Attaccata la base aerea di Akrotiri a Cipro

La base aerea britannica di Akrotiri, a Cipro, è stata colpita durante la notte da un drone Shahed senza pilota, che ha causato lievi danni materiali. Lo ha reso noto il presidente di Cipro Nikos Christodoulides, aggiungendo che «il nostro Paese non partecipa in alcun modo e non intende far parte di alcuna operazione militare».

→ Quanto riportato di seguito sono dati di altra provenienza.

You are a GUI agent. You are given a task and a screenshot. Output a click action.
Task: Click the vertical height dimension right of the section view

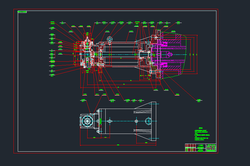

L'attacco apparentemente è avvenuto poche ore dopo che il Regno Unito aveva accettato di consentire agli Stati Uniti di utilizzare le basi militari britanniche per attaccare i siti missilistici iraniani. Finora il Regno Unito non è stato coinvolto negli attacchi israelo-americani contro l'Iran, ma in una dichiarazione registrata ieri sera, il primo ministro ha affermato che l'approccio dell'Iran stava diventando più sconsiderato e stava mettendo a rischio vite britanniche, portando alla decisione di consentire agli Stati Uniti di utilizzare due delle sue basi militari.
Le autorità cipriote e il ministero della difesa, intanto, hanno deciso che Il personale non essenziale lascerà la base britannica della Raf di Akrotiri. Un avviso di sicurezza diffuso dall'amministrazione della base britannica ai residenti nelle vicinanze di Akrotiri consigliava loro di ripararsi sul posto fino a nuovo avviso «a seguito di un sospetto impatto di un drone».
Un portavoce del ministero della difesa ha dichiarato: «Le nostre forze armate stanno rispondendo a un sospetto attacco con droni alla base aerea di Akrotiri, a Cipro, a mezzanotte ora locale. La nostra protezione nella regione è ai massimi livelli e la base è intervenuta per difendere la nostra popolazione».